▶ Job 1: Reproduce the pointing records below word for word, leaving out the pictures.

During the three months ended March 31, 2009, the Company incurred fees of $179,032 (2008 - $109,338) to the Grosso Group: $165,000 (2008 - $120,000) was paid in monthly payments and $14,032 is included in accounts payable as a result of a review of the allocation of the Grosso Group costs to the member companies for the period (2008 – $10,662 included in amounts receivable). Also, included in deposits is a $205,000 (2008 - $205,000) deposit to the Grosso Group for the purchase of equipment and leasehold improvements and for operating working capital.
b)
During the three months ended March 31, 2009, the Company paid $99,375 (2008 - $92,500) to companies controlled by directors and officers of the Company, for accounting, management and consulting services provided.
c)

▶ Job 2: In two sentences, summarize the passage on the Company's payments to the Grosso Group and to companies controlled by its directors and officers.

[Pointing records for text and elements]
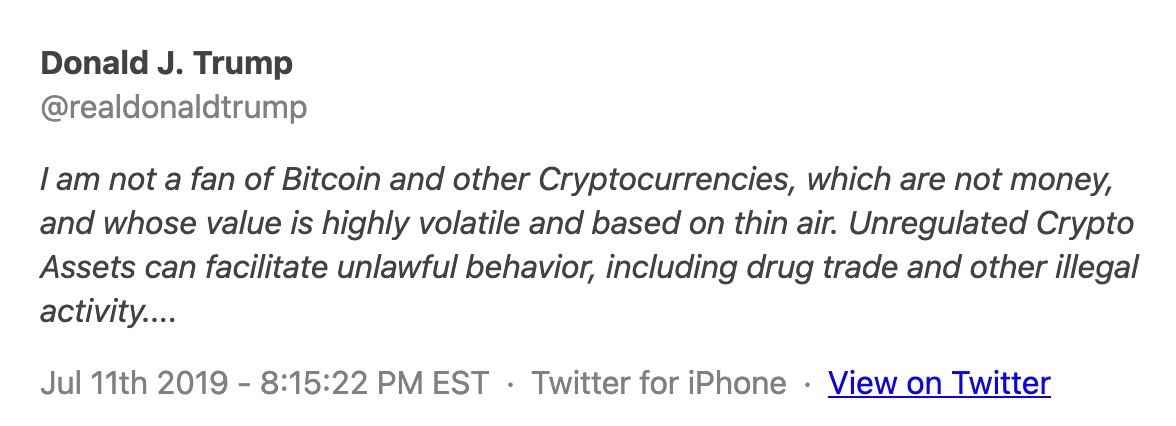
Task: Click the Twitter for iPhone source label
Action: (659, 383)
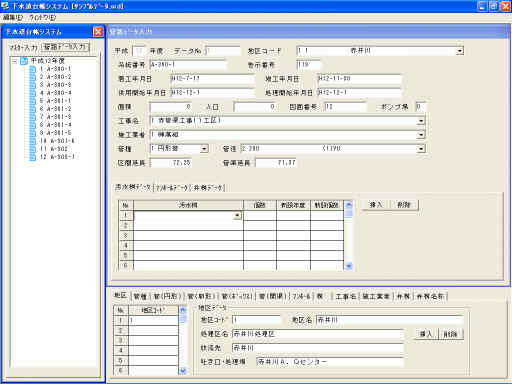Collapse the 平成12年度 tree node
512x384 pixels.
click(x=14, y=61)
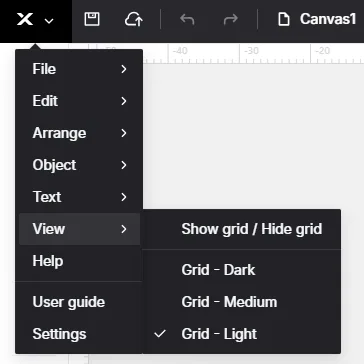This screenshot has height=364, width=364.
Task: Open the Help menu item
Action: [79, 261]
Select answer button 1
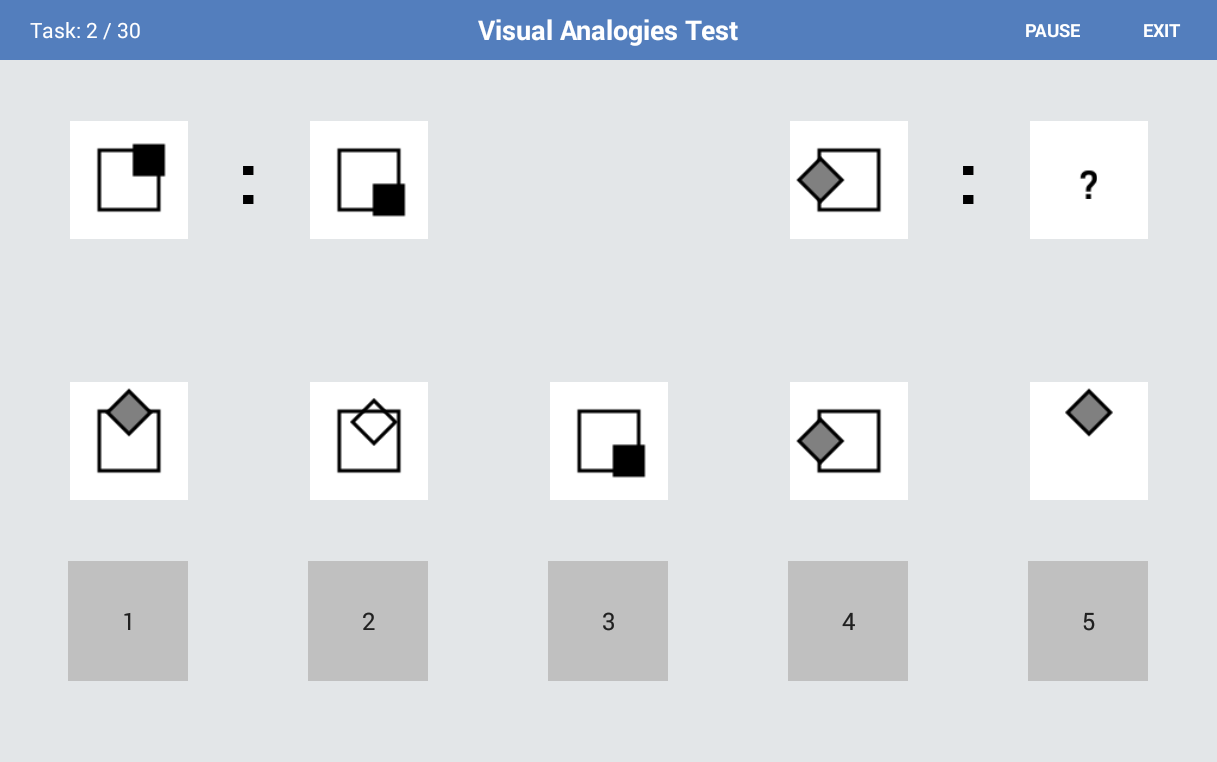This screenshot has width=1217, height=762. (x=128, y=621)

▶ Full output 1:
Task: Click the Twitter for iPhone source label
Action: (659, 383)
Collapse the 平成12年度 tree node
512x384 pixels.
click(x=14, y=61)
This screenshot has height=364, width=364.
Task: Open the Help menu item
Action: [79, 261]
Select answer button 1
This screenshot has width=1217, height=762. (x=128, y=621)

▶ Full output 2: In the three months ended March 31, 2009, the Company incurred $179,032 in fees to the Grosso Group, of which $165,000 was paid in monthly payments and $14,032 is included in accounts payable. Deposits also include a $205,000 deposit to the Grosso Group for equipment, leasehold improvements and operating working capital, and the Company paid $99,375 to companies controlled by its directors and officers for accounting, management and consulting services.